Evelyn Walter Copland Perry (4 December 1890 – 16 August 1914) was a pioneer British aviator and one of the first flying instructors in England. He was killed on 16 August 1914 in a flying accident while serving with the Royal Flying Corps in France, making him the first British Army officer to die in France during World War I.

Evelyn Walter Copland Perry was born on 4 December 1890, the son of Walter Copland Perry, the noted author and barrister and his wife Evelyn née Stopford.

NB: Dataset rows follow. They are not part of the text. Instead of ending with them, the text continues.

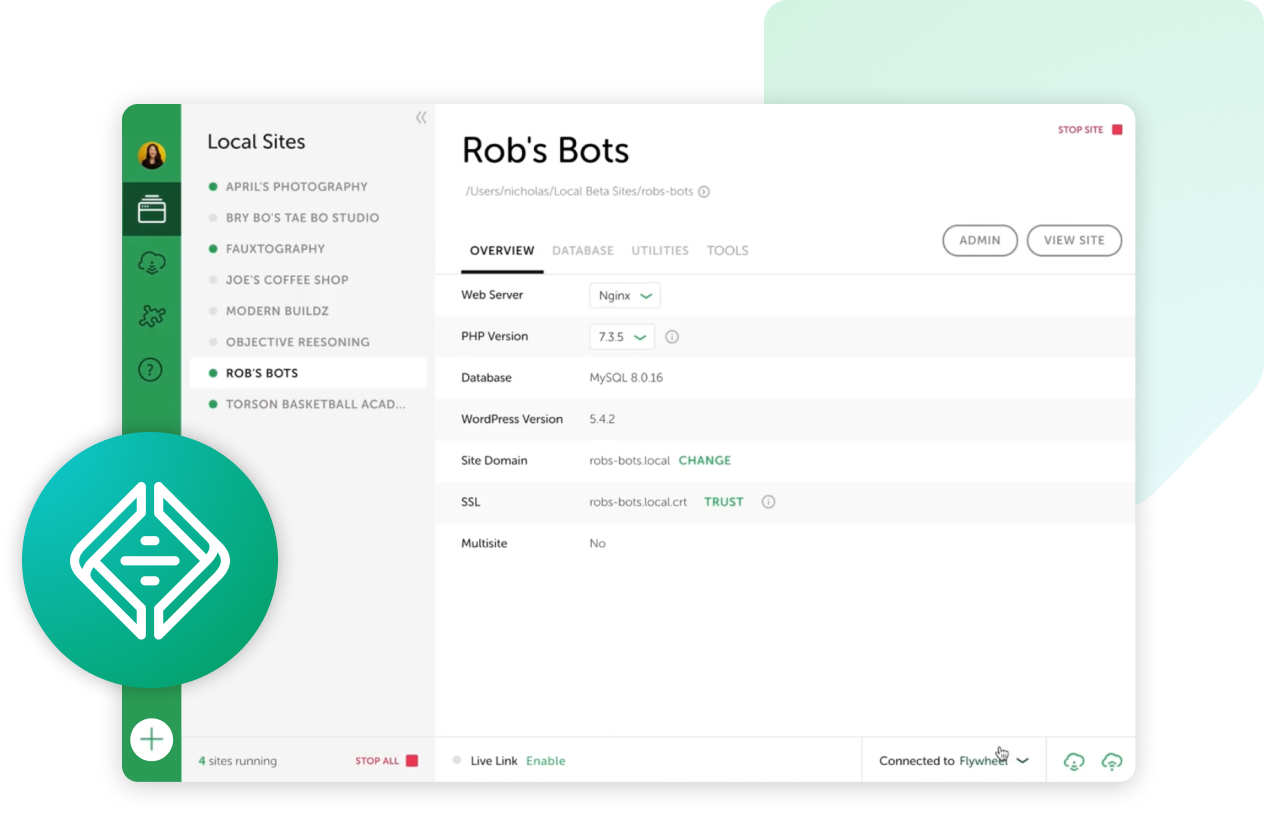Screen dimensions: 1264x814
Task: Push site to Flywheel cloud icon
Action: pyautogui.click(x=1112, y=761)
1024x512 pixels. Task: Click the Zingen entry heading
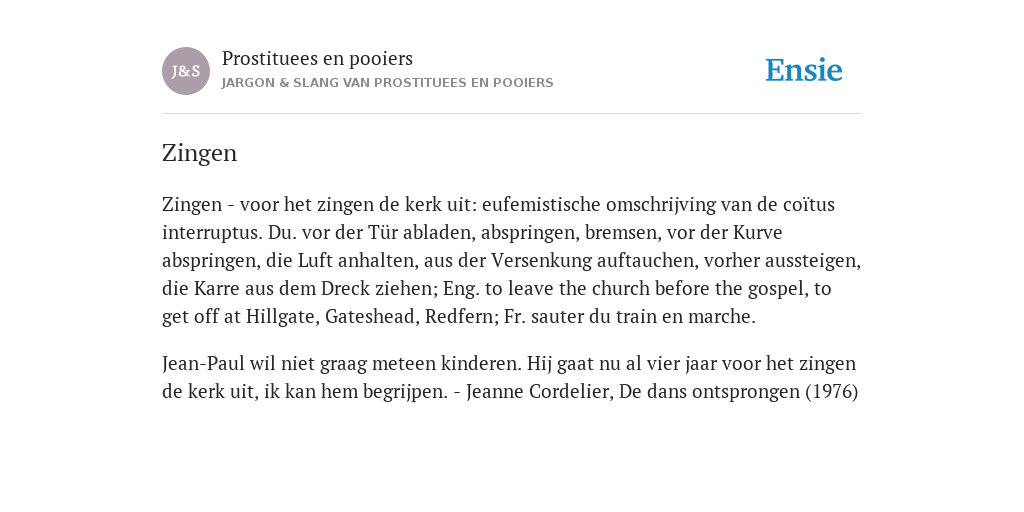(x=199, y=153)
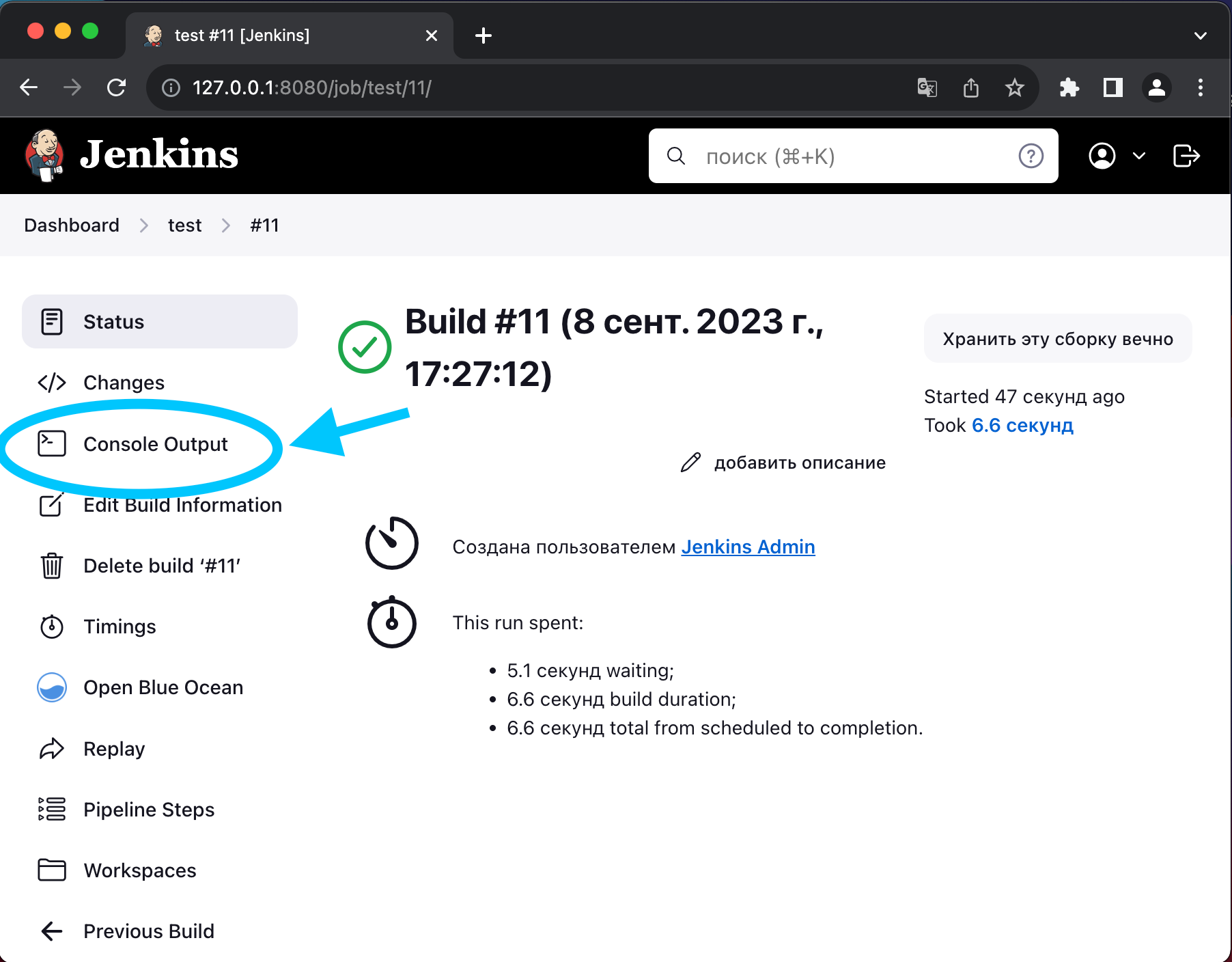Go to Previous Build
The height and width of the screenshot is (962, 1232).
(148, 931)
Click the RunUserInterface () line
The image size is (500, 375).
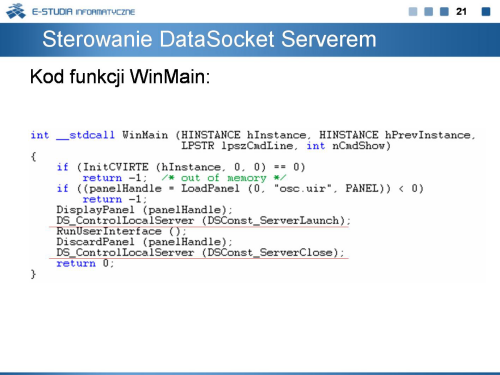click(x=121, y=231)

On 12 September 1911, Perry gained his Royal Aero Club certificate on the Barber "Valkyrie" and became the 130th person in the United Kingdom to learn to fly. He was then employed as a Royal Aircraft Factory pilot and carried out a considerable amount of flying at Brooklands on a Burgess-Wright. In 1912, he worked with Thomas Sopwith at his flying school at Brooklands, where amongst others he trained Hugh Trenchard.

With the outbreak of World War I, Copland Perry was commissioned as a second lieutenant. He flew to France with the Royal Flying Corps and was killed in a flying accident on 16 August 1914, making him possibly the first officer to die in the Great War. Copland Perry was buried in the St. Acheul Cemetery in Amiens.